Seed dispersal is a key process in plant population dynamics (Harper 1977). Although it is implicitly assumed that animal dispersers can influence plant population dynamics, their role has seldom been evaluated (Estrada & Fleming 1986; Jordano 1992; Willson 1992; Fleming & Estrada 1993; Herrera 1995). Over the last two decades, most studies of seed dispersal have focused on just one of the several stages leading to recruitment (but see Herrera et al. 1994; Houle 1998; Clark et al. 1999). Conclusions about the evolutionary and ecological importance of dispersers may therefore be limited by an absence of information about the remaining stages (Schupp 1995; Schupp & Fuentes 1995). If however, we view dispersal as one event within a sequence, it is possible to determine the relative importance of dispersers in driving recruitment dynamics by contrasting their effect with subsequent interactions.
The result of recruitment in heterogeneous habitats can be expressed in terms of the number and spatial distribution of new individuals incorporated into the population, both of which can be influenced by seed dispersers. Dispersers can limit recruitment if the probability of a seed being dispersed is lower than the probability of a dispersed seed becoming an established plant. However, fleshy-fruited trees usually produce large crops that are dispersed by a coterie of animal species (Jordano 1992; Herrera 1995), and we therefore hypothesize that dispersal is unlikely to be the limiting process in the recruitment dynamics of such species.

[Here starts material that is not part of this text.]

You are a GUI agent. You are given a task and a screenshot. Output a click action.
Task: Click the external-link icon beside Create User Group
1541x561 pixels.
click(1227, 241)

Nevertheless, dispersers may disseminate different numbers of seeds in a variety of microhabitats, and thus either shape the spatial distribution of the seedlings or limit recruitment by depositing large numbers of seeds in places that are unsuitable for recruitment. Processes acting at different recruitment stages are likely to be independent and evidence of such ‘uncoupling’ (Jordano & Herrera 1995) would indicate the complexity of selective forces in play during the life cycle of the plant, including seed–seedling conflicts (Schupp 1995). Different outcomes for each stage in different microhabitats (spatial discordance, Jordano & Herrera 1995) are partly a consequence of uncoupling because the recruitment-driving processes, which may have a strong effect on spatial pattern, can vary between microhabitats (Shibata & Nakashizuka 1995; Houle 1998). We hypothesize that the spatial pattern of recruitment will initially be established by seed dispersers but may then be altered by uncoupling and spatial discordance (Schupp 1995; Schupp & Fuentes 1995).
We use a demographic approach to explore our hypotheses linking seed dispersal to recruitment in Olea europaea var. sylvestris. Brot. (wild olive, hereafter Olea), a Mediterranean bird-dispersed tree. We use a simple model of the plant life cycle, composed of life stages connected by transition probabilities (Harper 1977; Jordano & Herrera 1995) that are determined by a number of processes. A process is any event that affects the probability of a propagule moving from one stage to the next: pre-dispersal seed loss (whereby the seed fails to reach the dispersed seed stage) is a process and may be caused by biotic factors, like granivorous insect larvae, or by abiotic factors, such as frost. Our approach is exploratory rather than predictive. We analyse the influence of biotic and abiotic factors on each recruitment stage (pre-dispersed seed, dispersed seed, seedling and sapling), and then estimate the transition probabilities (hereafter TP) between stages and the overall probability of a seed in a ripe fruit becoming an established juvenile plant (i.e. overall probability of recruitment, hereafter OPR). Comparison of TPs and OPRs between microhabitats allows us to explore the extent and influence of spatial discordance, and, by analysing each process, to determine which one influences the final spatial pattern and dynamics of recruitment.
Our design allows us to address some of the most relevant and current questions concerning the link between seed dispersal and recruitment (see, e.g. Jordano & Herrera 1995; Schupp & Fuentes 1995; Schupp 1995; Houle 1998; Clark et al. 1999); specifically: (i) which are the critical life stages and processes in recruitment, (ii) how do processes operating at different stages interact to affect final recruitment patterns, (iii) are the best sites for seeds also the best for seedlings, i.e. is seed–seedling conflict in operation, and (iv) does the activity of seed dispersers determine the spatial distribution of recruitment, or is it counteracted by the existence of strong spatial discordance?